### RECORDS SUPPLIED
::::::::

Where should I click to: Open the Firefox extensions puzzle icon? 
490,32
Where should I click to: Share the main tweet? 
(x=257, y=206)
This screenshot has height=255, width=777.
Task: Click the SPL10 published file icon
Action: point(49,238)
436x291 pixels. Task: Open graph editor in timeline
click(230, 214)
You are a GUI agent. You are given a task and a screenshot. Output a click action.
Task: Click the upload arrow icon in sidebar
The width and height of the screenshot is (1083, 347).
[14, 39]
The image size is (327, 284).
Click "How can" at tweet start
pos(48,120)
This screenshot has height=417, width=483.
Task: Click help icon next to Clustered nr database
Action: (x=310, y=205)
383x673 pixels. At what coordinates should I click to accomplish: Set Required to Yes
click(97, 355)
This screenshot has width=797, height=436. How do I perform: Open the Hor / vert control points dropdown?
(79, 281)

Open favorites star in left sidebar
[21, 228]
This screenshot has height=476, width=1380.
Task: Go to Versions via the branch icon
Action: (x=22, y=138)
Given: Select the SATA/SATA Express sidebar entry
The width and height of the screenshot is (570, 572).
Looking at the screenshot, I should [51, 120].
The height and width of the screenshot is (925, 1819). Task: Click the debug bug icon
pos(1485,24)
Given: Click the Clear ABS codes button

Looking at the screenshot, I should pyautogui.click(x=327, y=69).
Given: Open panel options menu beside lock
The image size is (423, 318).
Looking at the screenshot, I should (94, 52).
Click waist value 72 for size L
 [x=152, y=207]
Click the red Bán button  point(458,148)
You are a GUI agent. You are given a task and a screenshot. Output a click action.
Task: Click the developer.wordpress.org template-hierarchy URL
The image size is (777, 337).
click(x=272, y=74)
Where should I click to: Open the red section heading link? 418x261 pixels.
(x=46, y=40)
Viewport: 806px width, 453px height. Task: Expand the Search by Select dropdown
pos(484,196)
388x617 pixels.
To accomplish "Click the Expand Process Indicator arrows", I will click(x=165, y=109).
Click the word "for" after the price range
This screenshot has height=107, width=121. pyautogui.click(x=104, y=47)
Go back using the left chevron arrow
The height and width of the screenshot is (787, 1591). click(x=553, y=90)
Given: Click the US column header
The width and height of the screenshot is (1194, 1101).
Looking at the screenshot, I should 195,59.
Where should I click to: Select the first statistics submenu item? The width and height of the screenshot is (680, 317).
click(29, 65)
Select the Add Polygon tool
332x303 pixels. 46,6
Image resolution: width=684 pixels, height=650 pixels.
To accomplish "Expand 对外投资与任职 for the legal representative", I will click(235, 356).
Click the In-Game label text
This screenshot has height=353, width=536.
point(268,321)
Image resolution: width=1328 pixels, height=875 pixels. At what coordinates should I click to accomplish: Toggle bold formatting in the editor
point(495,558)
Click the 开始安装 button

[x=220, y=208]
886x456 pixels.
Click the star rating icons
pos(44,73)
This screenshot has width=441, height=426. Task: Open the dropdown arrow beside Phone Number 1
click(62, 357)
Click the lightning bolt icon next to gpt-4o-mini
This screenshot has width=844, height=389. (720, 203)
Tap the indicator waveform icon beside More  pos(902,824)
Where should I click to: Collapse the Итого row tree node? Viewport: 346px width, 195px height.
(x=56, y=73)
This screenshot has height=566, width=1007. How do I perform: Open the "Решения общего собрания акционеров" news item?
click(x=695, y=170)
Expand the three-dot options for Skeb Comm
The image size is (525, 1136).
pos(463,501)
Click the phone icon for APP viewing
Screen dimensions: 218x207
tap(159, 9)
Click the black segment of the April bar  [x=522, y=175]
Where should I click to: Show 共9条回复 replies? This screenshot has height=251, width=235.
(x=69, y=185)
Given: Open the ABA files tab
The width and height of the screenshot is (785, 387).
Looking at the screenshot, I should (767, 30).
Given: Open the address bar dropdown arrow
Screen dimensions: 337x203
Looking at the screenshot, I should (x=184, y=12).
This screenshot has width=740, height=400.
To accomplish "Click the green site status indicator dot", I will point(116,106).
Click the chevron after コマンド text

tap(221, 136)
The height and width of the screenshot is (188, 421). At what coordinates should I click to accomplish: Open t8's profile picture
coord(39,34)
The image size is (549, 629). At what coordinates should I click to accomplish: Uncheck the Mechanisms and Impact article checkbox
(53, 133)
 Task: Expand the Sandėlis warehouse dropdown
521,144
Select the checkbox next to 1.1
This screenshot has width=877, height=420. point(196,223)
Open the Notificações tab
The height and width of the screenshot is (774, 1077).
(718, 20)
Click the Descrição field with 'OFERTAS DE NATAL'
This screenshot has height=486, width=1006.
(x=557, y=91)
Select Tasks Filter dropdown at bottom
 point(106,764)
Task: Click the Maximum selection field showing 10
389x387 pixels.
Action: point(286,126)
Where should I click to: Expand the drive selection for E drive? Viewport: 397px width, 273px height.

::::::::

### YOUR INSTRUCTIONS
Print every entry exactly as written.

### RESULT
Where should I click to: Open the Firefox extensions puzzle icon? 
490,32
Where should I click to: Share the main tweet? 
(x=257, y=206)
This screenshot has height=255, width=777.
Task: Click the SPL10 published file icon
Action: point(49,238)
436x291 pixels. Task: Open graph editor in timeline
click(230, 214)
You are a GUI agent. You are given a task and a screenshot. Output a click action.
Task: Click the upload arrow icon in sidebar
The width and height of the screenshot is (1083, 347).
[14, 39]
The image size is (327, 284).
Click "How can" at tweet start
pos(48,120)
This screenshot has height=417, width=483.
Task: Click help icon next to Clustered nr database
Action: (x=310, y=205)
383x673 pixels. At what coordinates should I click to accomplish: Set Required to Yes
click(97, 355)
This screenshot has width=797, height=436. How do I perform: Open the Hor / vert control points dropdown?
(79, 281)

Open favorites star in left sidebar
[21, 228]
This screenshot has height=476, width=1380.
Task: Go to Versions via the branch icon
Action: (x=22, y=138)
Given: Select the SATA/SATA Express sidebar entry
The width and height of the screenshot is (570, 572).
Looking at the screenshot, I should [51, 120].
The height and width of the screenshot is (925, 1819). Task: Click the debug bug icon
pos(1485,24)
Given: Click the Clear ABS codes button

Looking at the screenshot, I should pyautogui.click(x=327, y=69).
Given: Open panel options menu beside lock
The image size is (423, 318).
Looking at the screenshot, I should (94, 52).
Click waist value 72 for size L
 [x=152, y=207]
Click the red Bán button  point(458,148)
You are a GUI agent. You are given a task and a screenshot. Output a click action.
Task: Click the developer.wordpress.org template-hierarchy URL
The image size is (777, 337).
click(x=272, y=74)
Where should I click to: Open the red section heading link? 418x261 pixels.
(x=46, y=40)
Viewport: 806px width, 453px height. Task: Expand the Search by Select dropdown
pos(484,196)
388x617 pixels.
To accomplish "Click the Expand Process Indicator arrows", I will click(x=165, y=109).
Click the word "for" after the price range
This screenshot has height=107, width=121. pyautogui.click(x=104, y=47)
Go back using the left chevron arrow
The height and width of the screenshot is (787, 1591). click(x=553, y=90)
Given: Click the US column header
The width and height of the screenshot is (1194, 1101).
Looking at the screenshot, I should 195,59.
Where should I click to: Select the first statistics submenu item? The width and height of the screenshot is (680, 317).
click(29, 65)
Select the Add Polygon tool
332x303 pixels. 46,6
Image resolution: width=684 pixels, height=650 pixels.
To accomplish "Expand 对外投资与任职 for the legal representative", I will click(235, 356).
Click the In-Game label text
This screenshot has height=353, width=536.
point(268,321)
Image resolution: width=1328 pixels, height=875 pixels. At what coordinates should I click to accomplish: Toggle bold formatting in the editor
point(495,558)
Click the 开始安装 button

[x=220, y=208]
886x456 pixels.
Click the star rating icons
pos(44,73)
This screenshot has width=441, height=426. Task: Open the dropdown arrow beside Phone Number 1
click(62, 357)
Click the lightning bolt icon next to gpt-4o-mini
This screenshot has width=844, height=389. (720, 203)
Tap the indicator waveform icon beside More  pos(902,824)
Where should I click to: Collapse the Итого row tree node? Viewport: 346px width, 195px height.
(x=56, y=73)
This screenshot has height=566, width=1007. How do I perform: Open the "Решения общего собрания акционеров" news item?
click(x=695, y=170)
Expand the three-dot options for Skeb Comm
The image size is (525, 1136).
pos(463,501)
Click the phone icon for APP viewing
Screen dimensions: 218x207
tap(159, 9)
Click the black segment of the April bar  [x=522, y=175]
Where should I click to: Show 共9条回复 replies? This screenshot has height=251, width=235.
(x=69, y=185)
Given: Open the ABA files tab
The width and height of the screenshot is (785, 387).
Looking at the screenshot, I should (767, 30).
Given: Open the address bar dropdown arrow
Screen dimensions: 337x203
Looking at the screenshot, I should (x=184, y=12).
This screenshot has width=740, height=400.
To accomplish "Click the green site status indicator dot", I will point(116,106).
Click the chevron after コマンド text

tap(221, 136)
The height and width of the screenshot is (188, 421). At what coordinates should I click to accomplish: Open t8's profile picture
coord(39,34)
The image size is (549, 629). At what coordinates should I click to accomplish: Uncheck the Mechanisms and Impact article checkbox
(53, 133)
 Task: Expand the Sandėlis warehouse dropdown
521,144
Select the checkbox next to 1.1
This screenshot has width=877, height=420. point(196,223)
Open the Notificações tab
The height and width of the screenshot is (774, 1077).
(718, 20)
Click the Descrição field with 'OFERTAS DE NATAL'
This screenshot has height=486, width=1006.
(x=557, y=91)
Select Tasks Filter dropdown at bottom
 point(106,764)
Task: Click the Maximum selection field showing 10
389x387 pixels.
Action: point(286,126)
Where should I click to: Expand the drive selection for E drive? Viewport: 397px width, 273px height.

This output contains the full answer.